**TASK LIST:**
1. In the forum thread on the exam chair's tilt lock, render the sentence "Sadly the tilt lock is the weak point of the chair." into French.
2. Extend the forum thread on the exam chair's tilt lock, picking up after its final sentence.

**TEXT SHOWN:**

## BEGIN

# Optical Forums > Optical and Ophthalmic Equipment >  American Optical exam chair model 14200

## CRM

Our chair has a mechanical locking mechanism for the recline.   Recline up motion - it locks fine / Recline down the "teeth" slip and the chair falls back when leaned on.
I tightened the two cables from the two levers that run down to the mechanism- still it fails.   Suspect the teeth are damage in the one direction.
Looking for service adjustment procedures please - or service advice.

thnx
CRM

----------


## Howard Gorin

I just saw this post.  The tilt lock is problematic.  Tightening the cables will not solve the problem.  There are three different tilt lock mechanisms.
The first is rarely seen the two common ones are adjustable sometimes,  The rack and lock will wear if they slip.  Two things to try.  Remove any lubricant from the rack teeth and lock.  You should see a coil spring that pulls down the locking bar.  Replace the spring with a stronger spring.
If all else fails jamb the lock so it cannot disengage.  Sadly the tilt lock is the weak point of the chair.

## END

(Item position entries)
## BEGIN

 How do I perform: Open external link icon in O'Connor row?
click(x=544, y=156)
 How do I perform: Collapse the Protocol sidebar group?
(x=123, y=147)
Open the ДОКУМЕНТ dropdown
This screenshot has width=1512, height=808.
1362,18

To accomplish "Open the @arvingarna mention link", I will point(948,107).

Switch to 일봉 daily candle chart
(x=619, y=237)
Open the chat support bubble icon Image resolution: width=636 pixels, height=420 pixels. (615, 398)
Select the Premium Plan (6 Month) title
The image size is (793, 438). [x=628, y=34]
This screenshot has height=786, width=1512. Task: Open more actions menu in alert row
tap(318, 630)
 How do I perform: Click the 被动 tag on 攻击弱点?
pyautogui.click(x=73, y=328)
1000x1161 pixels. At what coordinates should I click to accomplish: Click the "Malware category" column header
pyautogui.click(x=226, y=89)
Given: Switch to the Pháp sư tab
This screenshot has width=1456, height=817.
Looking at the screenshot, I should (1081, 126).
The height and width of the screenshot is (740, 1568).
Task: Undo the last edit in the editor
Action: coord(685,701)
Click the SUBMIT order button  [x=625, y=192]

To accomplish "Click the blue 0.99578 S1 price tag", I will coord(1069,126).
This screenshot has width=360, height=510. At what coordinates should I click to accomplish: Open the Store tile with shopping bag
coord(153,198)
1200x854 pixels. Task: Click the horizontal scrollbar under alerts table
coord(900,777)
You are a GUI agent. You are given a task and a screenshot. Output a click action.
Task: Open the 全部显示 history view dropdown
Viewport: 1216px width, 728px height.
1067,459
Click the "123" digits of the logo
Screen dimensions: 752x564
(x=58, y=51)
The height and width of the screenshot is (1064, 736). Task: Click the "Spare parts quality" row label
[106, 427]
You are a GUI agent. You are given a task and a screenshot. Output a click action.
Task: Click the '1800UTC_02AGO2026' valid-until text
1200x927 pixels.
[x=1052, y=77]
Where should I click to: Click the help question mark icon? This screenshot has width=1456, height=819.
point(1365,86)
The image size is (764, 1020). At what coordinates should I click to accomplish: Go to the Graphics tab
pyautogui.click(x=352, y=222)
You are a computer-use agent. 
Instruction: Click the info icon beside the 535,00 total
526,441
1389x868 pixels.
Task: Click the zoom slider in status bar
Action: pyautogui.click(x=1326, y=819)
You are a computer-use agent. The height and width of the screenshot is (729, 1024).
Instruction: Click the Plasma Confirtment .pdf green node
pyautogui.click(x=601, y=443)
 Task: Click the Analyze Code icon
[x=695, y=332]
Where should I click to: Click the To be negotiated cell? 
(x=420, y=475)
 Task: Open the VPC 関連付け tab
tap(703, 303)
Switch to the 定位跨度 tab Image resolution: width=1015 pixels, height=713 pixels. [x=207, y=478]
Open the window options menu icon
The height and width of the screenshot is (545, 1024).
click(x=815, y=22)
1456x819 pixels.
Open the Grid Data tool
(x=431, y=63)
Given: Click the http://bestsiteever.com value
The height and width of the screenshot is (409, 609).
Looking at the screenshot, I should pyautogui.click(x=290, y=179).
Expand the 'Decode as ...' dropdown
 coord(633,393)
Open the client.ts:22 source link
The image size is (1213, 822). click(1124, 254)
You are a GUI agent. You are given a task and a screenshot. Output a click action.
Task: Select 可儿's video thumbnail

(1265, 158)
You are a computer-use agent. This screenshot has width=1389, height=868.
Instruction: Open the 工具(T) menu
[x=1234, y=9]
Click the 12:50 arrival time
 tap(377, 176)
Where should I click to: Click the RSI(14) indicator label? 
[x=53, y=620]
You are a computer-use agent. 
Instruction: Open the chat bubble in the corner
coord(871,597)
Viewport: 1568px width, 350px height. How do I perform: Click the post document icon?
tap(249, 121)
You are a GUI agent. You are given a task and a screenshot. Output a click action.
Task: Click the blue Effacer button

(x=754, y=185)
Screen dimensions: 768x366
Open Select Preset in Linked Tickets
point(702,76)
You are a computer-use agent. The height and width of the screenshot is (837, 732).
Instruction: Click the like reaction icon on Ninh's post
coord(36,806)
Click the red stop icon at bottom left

## END

**EXPECTED RESPONSES:**
1. Malheureusement, le verrou d'inclinaison est le point faible du fauteuil.

2.
----------


## CRM

Thanks for the reply --- in fact, I did lock out the tilt function initially, until I enlisted the University Machine Shop to rebuild the mechanism.    Teeth and spring were worked on just as you described.    The chair is used in a research area here.

----------


## Howard Gorin

They are about the best chair ever made.  Salesmen hate them, the chairs last too long. Lift cylinder can leak after thirty years, they are rebuildable.  Also the linear bearing races can fail, I make better ones.  Please forward my compliments to the staff at the University Machine Shop.  In my lifetime I have seen five different models of chairs and stands sold by AO or later by Reichert.  Each succeeding model was inferior to its predecessor.  So there have been four levels of deficiency which are touted as improvements.

----------


## JFK

The fix is actually tightening the screw which holds the mechanism tightly engaged. It’s a flat head screw and keeps the teeth engaged so they do not slip. It’s seriously that simple.

----------


## JFK

Tighten the flat head screw which keeps the teeth engaged.

----------


## Howard Gorin

There are many possible fixes.
You found the one that works!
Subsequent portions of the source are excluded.